The innovative features include everything from a voice activation television set to a set of self-stopping taps that stop a bath overflowing using magnetic fields.

A show home, situated in Bexhill Avenue, east Hull, provided an insight into all the amenities available for those who need it.

The traditional two-up-two-down show home was contracted by award-winning construction firm, Hobson and Porter.

Jon Craven, a representative for Hobson and Porter, showed visitors how the exciting new technologies work.

He said: “We’ve got so many amazing technologies, we even have a bogus call button, so when someone knocks on the door, a screen comes on and shows who is at the door.

"They have a ‘lifeline’ centre which calls their family or carers who can find out what the issue is.

“It even keeps a video for up to three days, so if the person who lives there is away, they can see who visited them during that time.”

READ MORE: This Hull inventor has come up with an ingenious solution to an everyday car problem

The Lifeline centre is the hub of the household and learns the daily habits of its inhabitants to decipher whether they are safe or not, alongside monitoring any electrical appliance that uses more than 400 watts of elecricity.

For example, if the person boils the kettle at the same time every day, but for one day doesn’t, it will call a loved one to find out why. This can ultimately enable a family member or carer to know whether the inhabitant is in danger.

The aim of the houses are to promote independent living, but also to rest the minds of those who have been caring for the disabled person.

Mr Craven said: “I was speaking to someone the other day who says this is the first of its kind. I think other places have done flats, but not to this scale.”

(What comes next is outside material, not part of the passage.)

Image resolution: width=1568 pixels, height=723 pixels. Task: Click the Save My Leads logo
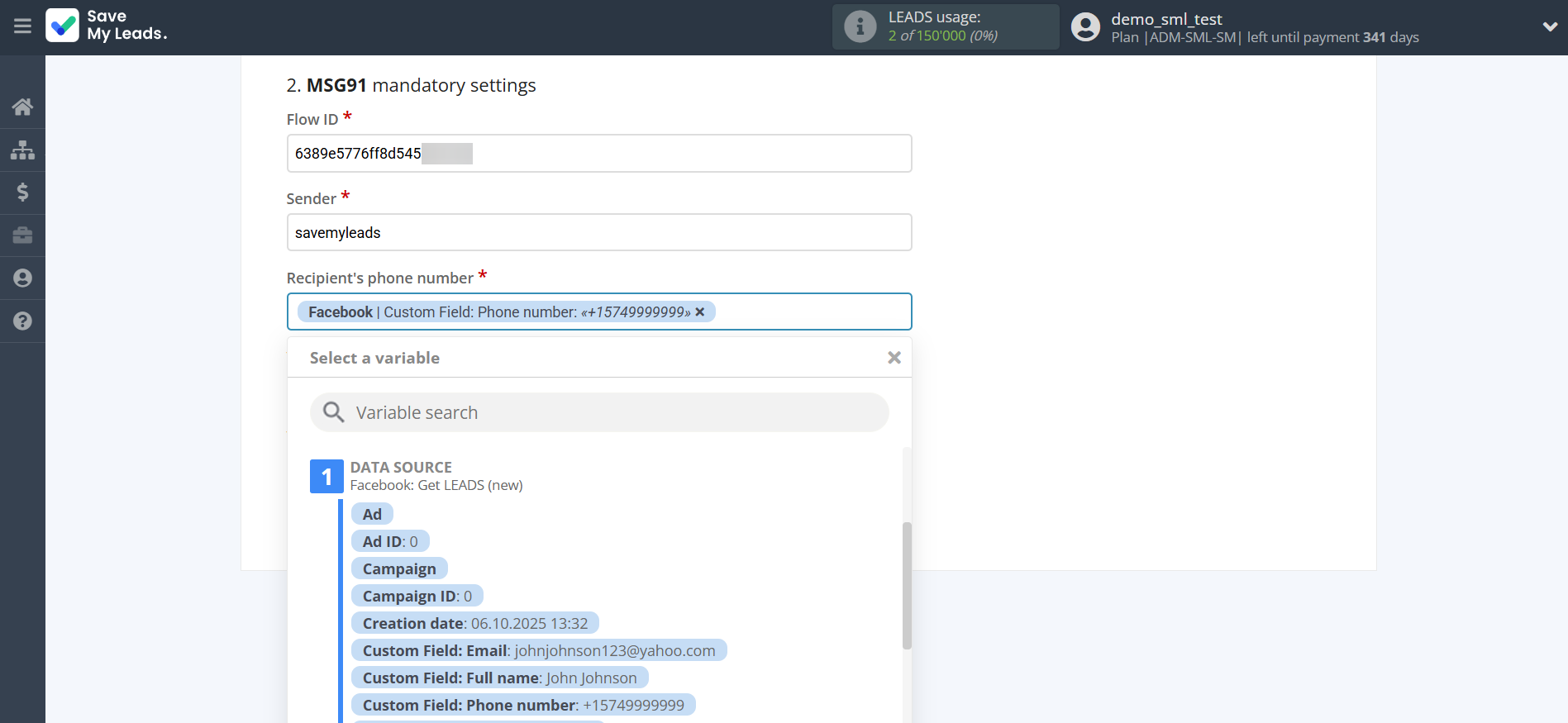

The house is homely, and wouldn’t look too different from where the person is moving from, but with a few added technological extras.

Amongst visitors to the house was Councillor Gwen Lunn and Rob Havercroft. Picture: Peter Harbour

Councillor Gwen Lunn, portfolio holder for adult social care, said: “I think it’s absolutely fantastic.

"The houses are well-thought out and enable you to get the best of life’s joys and be independent.

“We are currently making huge changes within the adult social care system, all of which are intended to provide people with the best possible opportunities to live well and live independently for as long as possible.

“Enabling people to remain independent in their own homes will result in fewer people entering residential care, which will have a financial impact on the adult social care budget.

"In Hull, like all councils nationwide, meeting the ever increasing demands for adult social care is an enormous challenge, therefore, the savings we can make by installing assistive technology can be spent on other front line care services.”

Hobson and Porter will be putting on a few open days this month to provide people to take a look around the show home.